Diabetes mellitus (DM) represents a significant global health issue marked by persistent high blood sugar levels, driving the need for innovative treatment options. This research centers on the creation and assessment of pyrazole derivatives as potential agents to lower blood sugar, employing a robust machine learning-based QSAR model designed to predict the inhibitory activity of compounds, utilizing RDKit for molecular descriptor calculation. A range of pyrazole derivatives sourced from the ChEMBL database were analyzed, and their inhibitory activities to reduce blood sugar levels were tested. QSAR models were constructed using Multiple linear regression (MLR) and Random Forest regression for model development, integrating molecular descriptors to identify relationships between structural characteristics and biological effectiveness.
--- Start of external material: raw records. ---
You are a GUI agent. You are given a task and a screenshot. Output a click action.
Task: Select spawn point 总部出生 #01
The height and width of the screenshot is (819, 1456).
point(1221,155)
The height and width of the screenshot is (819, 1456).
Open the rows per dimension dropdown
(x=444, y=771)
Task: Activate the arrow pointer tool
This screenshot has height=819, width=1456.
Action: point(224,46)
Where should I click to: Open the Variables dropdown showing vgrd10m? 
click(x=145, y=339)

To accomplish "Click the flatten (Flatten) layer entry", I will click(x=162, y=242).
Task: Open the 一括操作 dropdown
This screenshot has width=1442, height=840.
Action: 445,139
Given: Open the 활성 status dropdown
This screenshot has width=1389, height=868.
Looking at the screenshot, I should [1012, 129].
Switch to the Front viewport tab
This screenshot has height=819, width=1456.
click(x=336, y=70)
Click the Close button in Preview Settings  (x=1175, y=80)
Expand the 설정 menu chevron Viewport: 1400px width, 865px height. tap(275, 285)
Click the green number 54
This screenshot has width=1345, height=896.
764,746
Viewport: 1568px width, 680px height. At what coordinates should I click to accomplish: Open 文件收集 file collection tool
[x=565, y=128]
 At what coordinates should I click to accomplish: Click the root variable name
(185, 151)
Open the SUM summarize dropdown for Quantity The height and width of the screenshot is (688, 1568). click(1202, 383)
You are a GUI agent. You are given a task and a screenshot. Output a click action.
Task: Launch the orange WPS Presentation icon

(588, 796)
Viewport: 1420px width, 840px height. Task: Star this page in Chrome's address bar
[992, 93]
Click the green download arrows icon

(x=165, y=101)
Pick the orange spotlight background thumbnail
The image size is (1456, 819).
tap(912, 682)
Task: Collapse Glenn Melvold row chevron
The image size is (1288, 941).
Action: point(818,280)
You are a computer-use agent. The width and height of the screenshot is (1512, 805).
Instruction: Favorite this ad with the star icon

These models exhibited strong predictive capabilities, pinpointing critical structural features that enhance hypoglycemic activity, achieving an R² of 0.82, cross-validated correlation coefficient Q² of 0.80, and RMSE of 0.25 for Multiple Linear Regression and R² of 0.90, Q² of 0.85 and RMSE of 0.20 for Random Forest model. This study identified several pyrazole derivatives with promising blood sugar-lowering properties, offering a pathway for the development of new diabetes treatments. The results highlight the value of QSAR in guiding drug discovery and lay the groundwork for future preclinical and clinical studies.